AA: The status quo in kidney care has been failing everyone for too long. We have had a lack of focus on prevention, even amid soaring costs. I was determined to change this and announced the Advancing American Kidney Health Initiative in 2018 while serving as secretary. This shifted more attention and resources toward managing CKD before kidney failure, better educating patients on treatment options, increasing transplants, and driving more dialysis care to the home, where most people prefer to receive treatment.
We also helped create an environment where value-based care providers could succeed and flourish. Innovative new companies are offering a wide variety of solutions to meet this challenge.

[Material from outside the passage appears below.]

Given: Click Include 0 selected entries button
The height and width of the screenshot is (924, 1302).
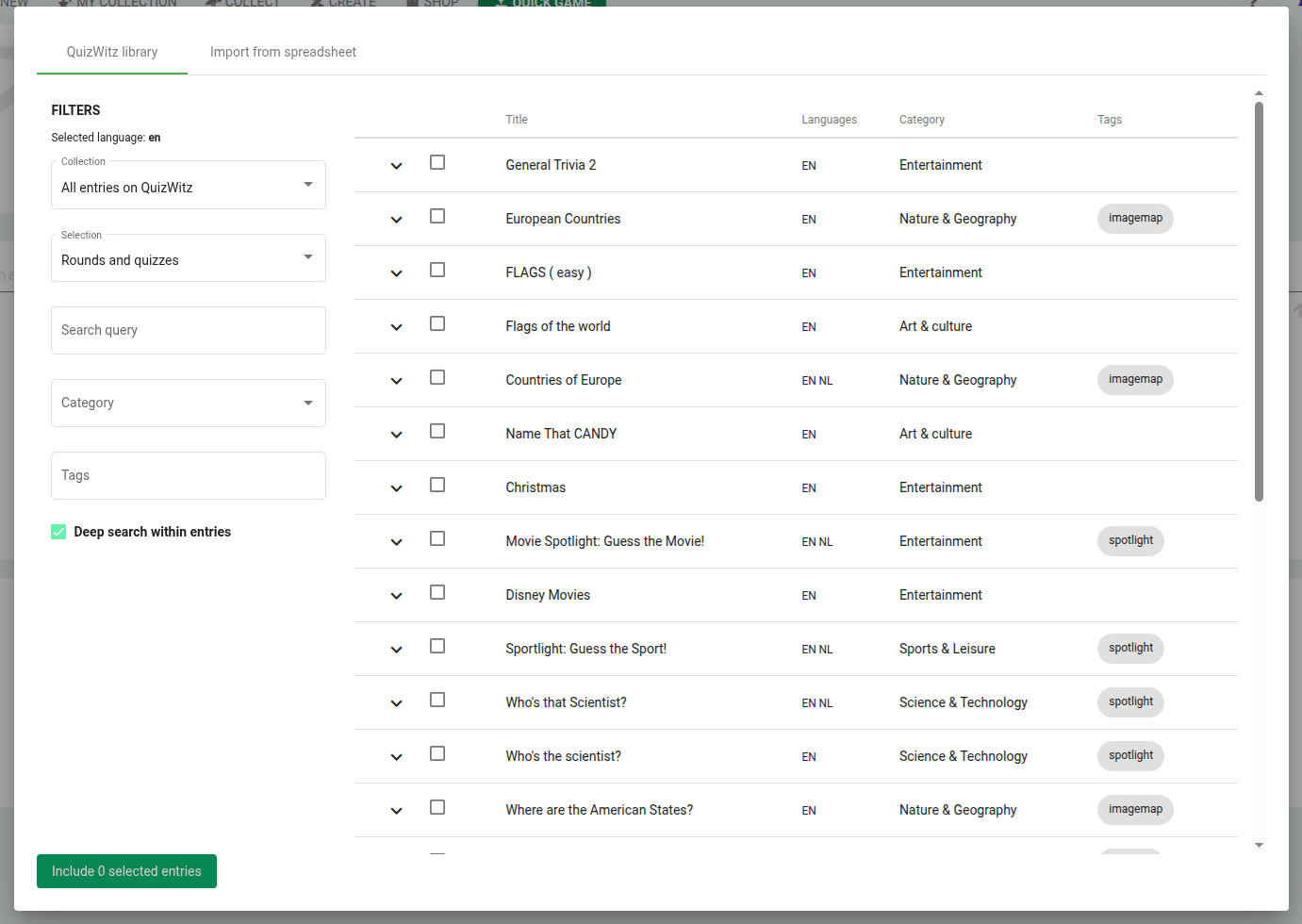Looking at the screenshot, I should point(126,871).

Q: Now we are seeing companies like Interwell Health grow rapidly into a force for change in the industry. How exciting is it to see this momentum?
AA: We are entering a period of rapid innovation in kidney care that is transforming the model for how we support patients. These new value-based models of care are incredibly exciting. They incentivize earlier education, mental health support, better nutrition, tighter care coordination, and tools to intervene and slow progression of disease that are unavailable in a fee-for-service model. The current system is simply not working. There is no turning back. I don’t see any alternative but for value-based care to lead the way forward.

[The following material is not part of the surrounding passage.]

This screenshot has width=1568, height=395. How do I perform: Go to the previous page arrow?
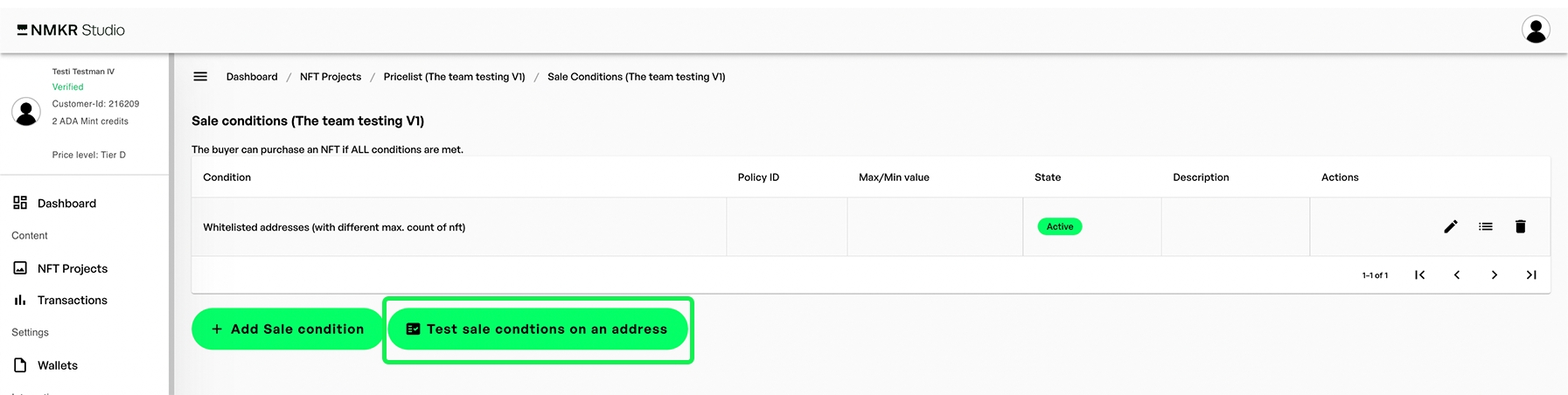click(x=1457, y=275)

Q: How big a challenge is kidney care in this country? Can you quantify it?
AA: Solving this challenge is an urgent matter. Not only is kidney disease a chronic condition with extreme impacts to patient health and quality of life, it’s a significant cost burden. In 2019, the 15% of Medicare beneficiaries with CKD and kidney failure cost Medicare $124.5 billion – that’s one out of every five dollars spent by Medicare. Tens of billions of these costs could be prevented with better care management and early identification.
More than 37 million Americans live with CKD and 90% don’t even know they have it. Far too many eventually crash into the emergency room needing urgent dialysis having never received the early education and support they needed. Each crash into dialysis is terrible for the patient’s health and costs payers around $50,000 dollars. We can do better.
Q: Why did you decide to join the board of Interwell Health?
AA: I think Interwell has put all the pieces of the puzzle together. They have brought together a network of 1,700 nephrologists across the country who believe in the shift to value-based care and have joined their mission to reimagine kidney care. They have tight coordination with a network of 2,600 dialysis centers nationwide. And they can deliver holistic wraparound care for patients between doctor visits.
I’ve been especially impressed with their results to date. Interwell has been able to deliver a 20% reduction in hospitalization across all members under management, not just a selected group. That’s a big impact at scale. They’re achieving an 85% better home dialysis start rate than the national average, and a 150% greater rate of starting patients optimally on dialysis or with a transplant, avoiding that crash into an emergency room.
This combination of innovative technology, predictive analytics, high touch personal coaching, and physician collaboration is truly on its own in terms of its capabilities and scale. I'm optimistic that with this work, a kidney disease diagnosis will one day look nothing like it does today.